Having been through several Competition Commission inquiries about unfair competition in the petrol retailing sector - supermarkets undercutting fuel prices and so on - all to no avail, no one in our industry expected anything more from the government’s provisional report into the grocery retailing sector.
Petrol retailers have been there, got the t-shirt, and in the subsequent years said goodbye to a great many forecourts. The conclusion - so far - is that the small players are not under threat from the big players. Well, as Jonathan James so aptly commented, the Commission must have looked at a totally different market to the one most people operate in. Not to mention the simple physics that big things generally do crush small things when left to get out of control.
But more than actually not doing anything to keep some kind of control in the playground, a more worrying and rather bizarre aspect of the report is that the Commission thinks there should be more supermarkets. That’s not going to be very comfortable for any convenience store/forecourt caught in the crossfire.

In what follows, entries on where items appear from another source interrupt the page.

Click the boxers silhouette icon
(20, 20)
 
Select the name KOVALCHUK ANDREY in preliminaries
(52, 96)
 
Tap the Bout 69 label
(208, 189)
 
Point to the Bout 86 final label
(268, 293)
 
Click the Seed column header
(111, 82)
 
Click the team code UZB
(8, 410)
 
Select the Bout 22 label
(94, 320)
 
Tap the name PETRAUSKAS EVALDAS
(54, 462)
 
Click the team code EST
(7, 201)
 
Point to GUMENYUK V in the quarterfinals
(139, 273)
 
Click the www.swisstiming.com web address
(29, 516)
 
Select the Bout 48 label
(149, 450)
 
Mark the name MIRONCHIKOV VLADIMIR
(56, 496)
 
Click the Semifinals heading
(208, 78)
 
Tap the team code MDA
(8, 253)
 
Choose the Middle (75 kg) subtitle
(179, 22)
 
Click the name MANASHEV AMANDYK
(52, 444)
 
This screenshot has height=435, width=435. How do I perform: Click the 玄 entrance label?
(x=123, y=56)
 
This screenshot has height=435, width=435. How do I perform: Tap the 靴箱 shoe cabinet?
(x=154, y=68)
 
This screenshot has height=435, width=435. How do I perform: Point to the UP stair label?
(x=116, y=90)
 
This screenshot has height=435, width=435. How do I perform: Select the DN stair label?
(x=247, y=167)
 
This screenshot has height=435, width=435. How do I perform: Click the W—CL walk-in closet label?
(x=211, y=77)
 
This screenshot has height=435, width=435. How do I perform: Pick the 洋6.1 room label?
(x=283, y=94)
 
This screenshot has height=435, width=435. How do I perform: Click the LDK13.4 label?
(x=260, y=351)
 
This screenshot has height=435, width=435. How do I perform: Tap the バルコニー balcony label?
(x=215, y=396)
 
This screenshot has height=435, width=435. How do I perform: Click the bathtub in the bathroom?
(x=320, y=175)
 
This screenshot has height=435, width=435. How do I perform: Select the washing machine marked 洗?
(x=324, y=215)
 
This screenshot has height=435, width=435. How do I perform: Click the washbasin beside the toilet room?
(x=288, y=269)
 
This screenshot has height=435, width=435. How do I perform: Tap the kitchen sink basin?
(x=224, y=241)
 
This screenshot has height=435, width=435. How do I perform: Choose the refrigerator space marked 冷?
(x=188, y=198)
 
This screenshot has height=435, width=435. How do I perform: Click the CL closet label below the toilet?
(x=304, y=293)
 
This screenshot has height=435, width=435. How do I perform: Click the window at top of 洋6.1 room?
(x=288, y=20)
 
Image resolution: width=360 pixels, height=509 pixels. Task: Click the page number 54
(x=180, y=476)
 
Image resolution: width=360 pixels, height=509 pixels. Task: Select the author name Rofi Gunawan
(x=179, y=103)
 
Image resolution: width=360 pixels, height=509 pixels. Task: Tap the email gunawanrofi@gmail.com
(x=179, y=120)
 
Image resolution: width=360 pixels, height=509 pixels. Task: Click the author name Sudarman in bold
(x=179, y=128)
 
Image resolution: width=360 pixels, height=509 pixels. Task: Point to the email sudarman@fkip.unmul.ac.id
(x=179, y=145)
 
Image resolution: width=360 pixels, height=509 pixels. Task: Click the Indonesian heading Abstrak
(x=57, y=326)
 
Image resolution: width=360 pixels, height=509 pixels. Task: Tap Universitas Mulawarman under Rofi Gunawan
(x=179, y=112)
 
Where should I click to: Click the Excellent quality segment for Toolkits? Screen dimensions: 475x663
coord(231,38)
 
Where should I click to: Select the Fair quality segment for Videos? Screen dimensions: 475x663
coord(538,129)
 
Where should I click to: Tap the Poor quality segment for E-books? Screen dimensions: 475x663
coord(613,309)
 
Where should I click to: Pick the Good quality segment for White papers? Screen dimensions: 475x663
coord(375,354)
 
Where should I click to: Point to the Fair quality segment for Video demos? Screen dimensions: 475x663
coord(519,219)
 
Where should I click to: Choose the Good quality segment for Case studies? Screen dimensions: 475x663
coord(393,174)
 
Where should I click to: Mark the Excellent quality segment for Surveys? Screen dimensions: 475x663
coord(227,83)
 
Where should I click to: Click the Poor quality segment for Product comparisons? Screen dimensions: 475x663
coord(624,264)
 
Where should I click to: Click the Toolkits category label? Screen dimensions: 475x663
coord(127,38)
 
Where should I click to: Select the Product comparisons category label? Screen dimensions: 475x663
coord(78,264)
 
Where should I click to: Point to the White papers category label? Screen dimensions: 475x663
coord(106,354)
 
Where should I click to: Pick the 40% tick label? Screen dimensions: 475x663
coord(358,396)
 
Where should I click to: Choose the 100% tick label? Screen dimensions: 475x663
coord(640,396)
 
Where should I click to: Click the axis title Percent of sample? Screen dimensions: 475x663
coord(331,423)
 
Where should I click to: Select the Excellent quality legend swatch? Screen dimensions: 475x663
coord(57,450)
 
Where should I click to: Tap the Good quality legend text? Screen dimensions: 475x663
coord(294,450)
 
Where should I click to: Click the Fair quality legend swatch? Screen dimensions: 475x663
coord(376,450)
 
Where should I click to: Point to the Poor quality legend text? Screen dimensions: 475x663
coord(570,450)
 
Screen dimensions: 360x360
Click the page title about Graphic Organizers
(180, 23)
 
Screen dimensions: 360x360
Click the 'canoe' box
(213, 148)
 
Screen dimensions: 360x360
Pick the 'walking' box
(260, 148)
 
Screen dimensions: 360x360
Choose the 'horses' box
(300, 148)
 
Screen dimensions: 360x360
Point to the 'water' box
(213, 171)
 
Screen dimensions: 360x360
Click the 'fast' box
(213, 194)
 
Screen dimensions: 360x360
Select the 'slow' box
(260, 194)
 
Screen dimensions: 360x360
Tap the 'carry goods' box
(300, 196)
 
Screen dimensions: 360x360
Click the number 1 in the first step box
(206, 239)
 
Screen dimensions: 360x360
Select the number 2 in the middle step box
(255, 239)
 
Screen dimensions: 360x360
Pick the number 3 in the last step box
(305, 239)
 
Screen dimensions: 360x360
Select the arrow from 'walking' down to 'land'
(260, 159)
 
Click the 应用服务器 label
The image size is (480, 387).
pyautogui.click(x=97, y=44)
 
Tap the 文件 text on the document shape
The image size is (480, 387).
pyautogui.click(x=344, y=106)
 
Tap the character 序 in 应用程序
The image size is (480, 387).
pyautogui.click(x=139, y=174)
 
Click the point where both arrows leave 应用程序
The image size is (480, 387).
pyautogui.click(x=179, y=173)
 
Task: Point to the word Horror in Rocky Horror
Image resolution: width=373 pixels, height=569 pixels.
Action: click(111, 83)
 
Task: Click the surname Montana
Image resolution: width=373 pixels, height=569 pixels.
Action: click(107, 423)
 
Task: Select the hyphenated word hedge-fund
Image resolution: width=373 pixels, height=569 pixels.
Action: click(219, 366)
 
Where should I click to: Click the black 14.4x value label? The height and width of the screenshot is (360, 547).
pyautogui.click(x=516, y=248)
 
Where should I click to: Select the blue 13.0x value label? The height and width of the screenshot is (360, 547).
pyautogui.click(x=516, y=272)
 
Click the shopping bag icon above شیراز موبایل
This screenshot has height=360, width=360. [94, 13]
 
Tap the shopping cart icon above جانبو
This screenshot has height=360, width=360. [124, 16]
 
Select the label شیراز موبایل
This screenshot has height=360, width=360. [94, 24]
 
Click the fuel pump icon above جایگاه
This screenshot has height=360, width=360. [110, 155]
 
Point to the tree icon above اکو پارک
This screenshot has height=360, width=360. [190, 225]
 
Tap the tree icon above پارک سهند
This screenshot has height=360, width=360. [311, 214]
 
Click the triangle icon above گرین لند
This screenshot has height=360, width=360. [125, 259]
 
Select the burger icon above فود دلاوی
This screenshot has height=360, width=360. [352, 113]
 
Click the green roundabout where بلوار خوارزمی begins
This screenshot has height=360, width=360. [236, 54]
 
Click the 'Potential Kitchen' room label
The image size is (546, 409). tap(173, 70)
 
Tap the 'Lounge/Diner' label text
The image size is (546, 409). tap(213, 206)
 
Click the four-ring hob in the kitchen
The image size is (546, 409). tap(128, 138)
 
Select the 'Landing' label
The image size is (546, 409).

Is anyone actually going to be happy about that? Neither consumers, nor other retailers - nor even the supermarkets who’ve gone to such lengths to cordon off the land around them - want more supermarkets. Besides, shouldn’t the momentum now - with the government’s own drive for climate change strategies - be for more local independent grocery retailers, supplying more local produce, cutting down on road transport emissions?
Ironic though, that it’s no longer the supermarkets causing havoc with fuel prices, but one of our ’own’ - Shell!